An Intel C8095 in ceramic DIP-48 package

The MCS-96 family originated as a commercial derivative of the Intel 8061, the first processor in the Ford EEC-IV engine controller family. Differences between the 8061 and the 8096 include the memory interface bus, the 8061's M-Bus being a 'burst-mode' bus requiring a tracking program counter in the memory devices. There were also considerable differences in the I/O peripherals of the two parts – the 8061 had 8 HSI (pulse-measurement) inputs, 10 HSO (pulse-generation) outputs entirely separated from the HSI pins, and a non-sampling 10-bit ADC with more channels than the 8096 had. Many differences between the EEC-IV and the 8096 resulted from an effort to share pins to reduce I/O pin count in favor of using the pins for a more conventional memory interface bus. The 8096 also had on-chip program memory lacking in the 8061.

Ford created the Ford Microelectronics facility in Colorado Springs in 1982 to propagate the EEC-IV family, develop other custom circuits for use in automobiles, and to explore the gallium arsenide integrated circuit market. Parts in that family included the 8065, which incorporated a memory controller allowing it to address a megabyte of memory.

TASK OBJECTIVE – Continue the passage on the Intel MCS-96 family and Ford's EEC-IV controllers from its last sentence.

DATASET CONTENT –
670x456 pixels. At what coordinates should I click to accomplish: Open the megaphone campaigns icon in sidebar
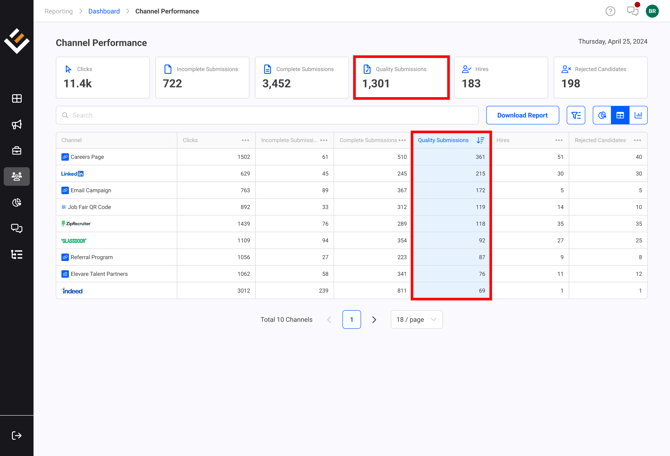click(x=17, y=125)

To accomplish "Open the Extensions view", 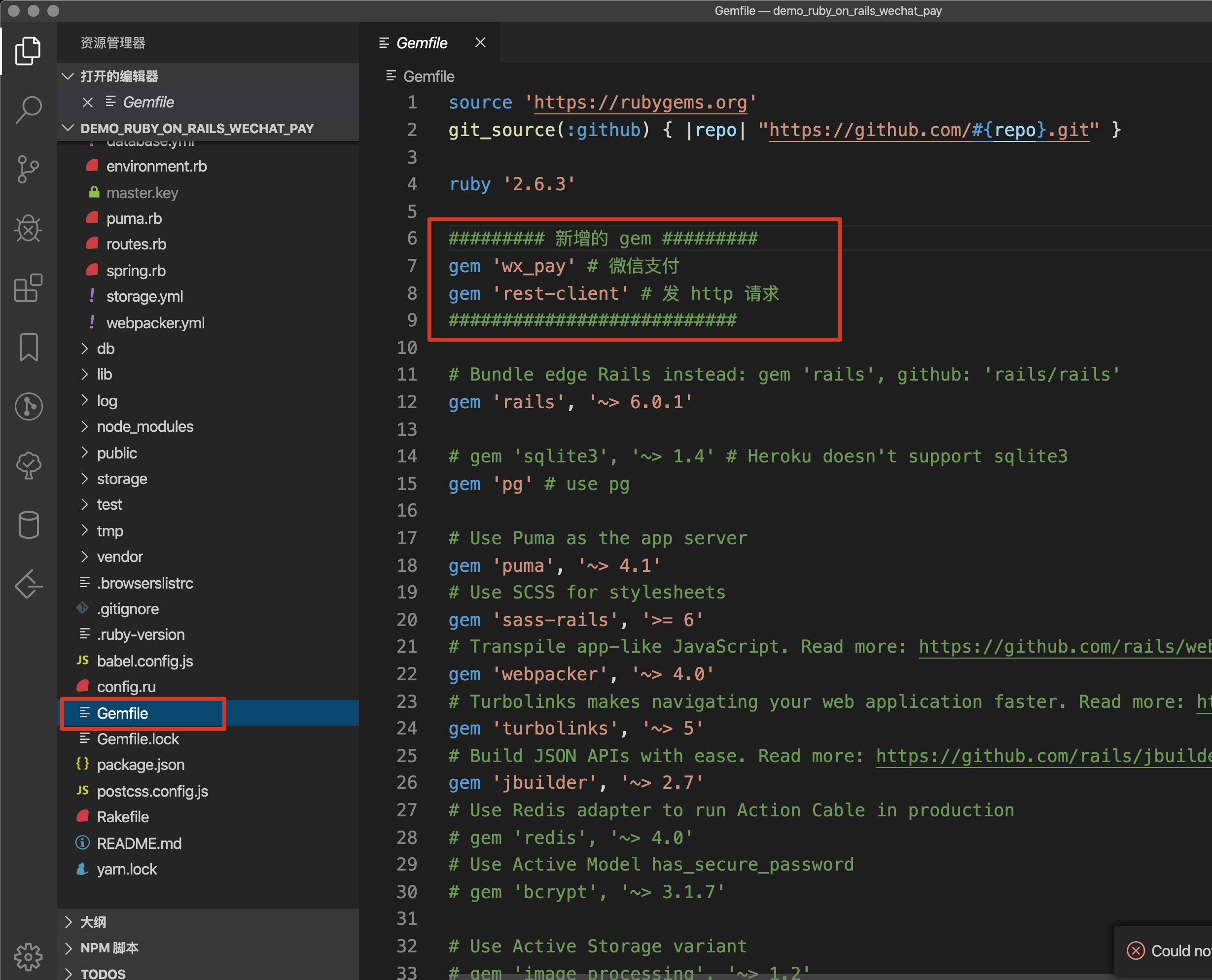I will (28, 288).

ANSWER TO THE TASK –
The family of microcontrollers are 16-bit, however, they do have some 32-bit operations. The processors operate at 16, 20, 25, and 50 MHz, and are separated into 3 smaller families. The HSI (high speed input) / HSO (high speed output) family operates at 16 and 20 MHz, and the EPA (event processor array) family operates at all of the frequencies.

The main features of the MCS-96 family include a large on-chip memory, Register-to-register architecture, three operand instructions, bus controller to allow 8- or 16-bit bus widths, and direct flat addressability of large blocks (256 or more) of registers.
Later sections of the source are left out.